English: Rough Trade (Photo credit: Wikipedia)

Today sees British record label Rough Trade open up a new record store in Brooklyn, NY. At a time when physical record sales are at an all-time low and digital channels are spreading everywhere, this might seem like a strange move.

Not so, says an independent music institution that has weathered three decades of changing technology and music business models.

Record Stores Resurgent?

“The Internet has polarized record stores,” says Rough Trade East’s store director Stephen Godfroy. “At one end of the spectrum you have the complete commoditization of music, and at the other end the specialists that celebrate music as an artifact. The ones that fall in between fail – which is the reason HMV failed.”

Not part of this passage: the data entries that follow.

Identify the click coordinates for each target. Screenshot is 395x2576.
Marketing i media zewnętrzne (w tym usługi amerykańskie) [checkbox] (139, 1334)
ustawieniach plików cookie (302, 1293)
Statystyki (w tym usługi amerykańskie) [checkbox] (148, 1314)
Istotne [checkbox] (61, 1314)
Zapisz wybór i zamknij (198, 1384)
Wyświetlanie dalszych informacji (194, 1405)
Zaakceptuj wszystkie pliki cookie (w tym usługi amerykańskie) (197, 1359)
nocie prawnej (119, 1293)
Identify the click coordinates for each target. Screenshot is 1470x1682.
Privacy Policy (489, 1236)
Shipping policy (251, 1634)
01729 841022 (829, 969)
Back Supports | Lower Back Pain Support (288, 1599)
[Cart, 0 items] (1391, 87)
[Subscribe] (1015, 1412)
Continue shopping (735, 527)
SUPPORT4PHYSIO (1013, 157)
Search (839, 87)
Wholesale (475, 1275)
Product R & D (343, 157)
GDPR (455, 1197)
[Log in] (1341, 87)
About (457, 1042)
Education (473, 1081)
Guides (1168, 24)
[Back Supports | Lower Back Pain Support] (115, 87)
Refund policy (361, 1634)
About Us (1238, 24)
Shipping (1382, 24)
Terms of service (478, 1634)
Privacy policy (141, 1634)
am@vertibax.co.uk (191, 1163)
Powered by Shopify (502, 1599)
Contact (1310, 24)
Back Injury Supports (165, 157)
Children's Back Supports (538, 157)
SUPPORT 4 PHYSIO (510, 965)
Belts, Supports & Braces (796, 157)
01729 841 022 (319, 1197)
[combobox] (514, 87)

The HMV chain to which he refers died a slow death, clinging to the standard formula of trumpeting mainstream hits and big name release dates. When the same products are available in Walmart, Target, and with one-click on a laptop, it becomes harder and harder to entice customers into a store specifically to buy music.

For Rough Trade the opposite has been true. It opened a second, much larger London location in 2007, and clearly feels the confidence to expand across the Atlantic, even as streaming services make music even more accessible and affordable. Oddly enough, it seems to be the move to digital and abundant music that makes stores like Rough Trade and Other Music, in Manhattan’s expensive NoHo neighborhood, able to win their smaller battles in the wider war to maintain record stores.

Although the latter may be lost, it does seem like there is enough demand for independent exceptions to prove the rule. Records stores may not be resurgent, but that doesn’t mean that individual locations maintained by trusted names can’t survive, perhaps even thrive.

Technology Offers Choice, Stores Offer Selectivity

Although record stores are less vital now than in the pre-digital days, they still offer something that technology has so far failed to provide. They are an important place to gather when we want to be enveloped by the experience of selecting music. Not all fans want this and will continue to download or stream the many digital alternatives now revolutionizing the music industry. But enough fans exist down in the niches to justify supporting those that make an effort to give us that experience.

This is why Rough Trade can open up a 15,000 square foot facility in one of the priciest neighborhoods outside of Manhattan and have every expectation that it will succeed. It’s also a small sliver of hope for anyone who continues to enjoy wiling away hours among the record bins and has been made to feel like a dinosaur in recent years.

Technology will continue to change how we consume music, but there’s a reason that classics like the record store endure.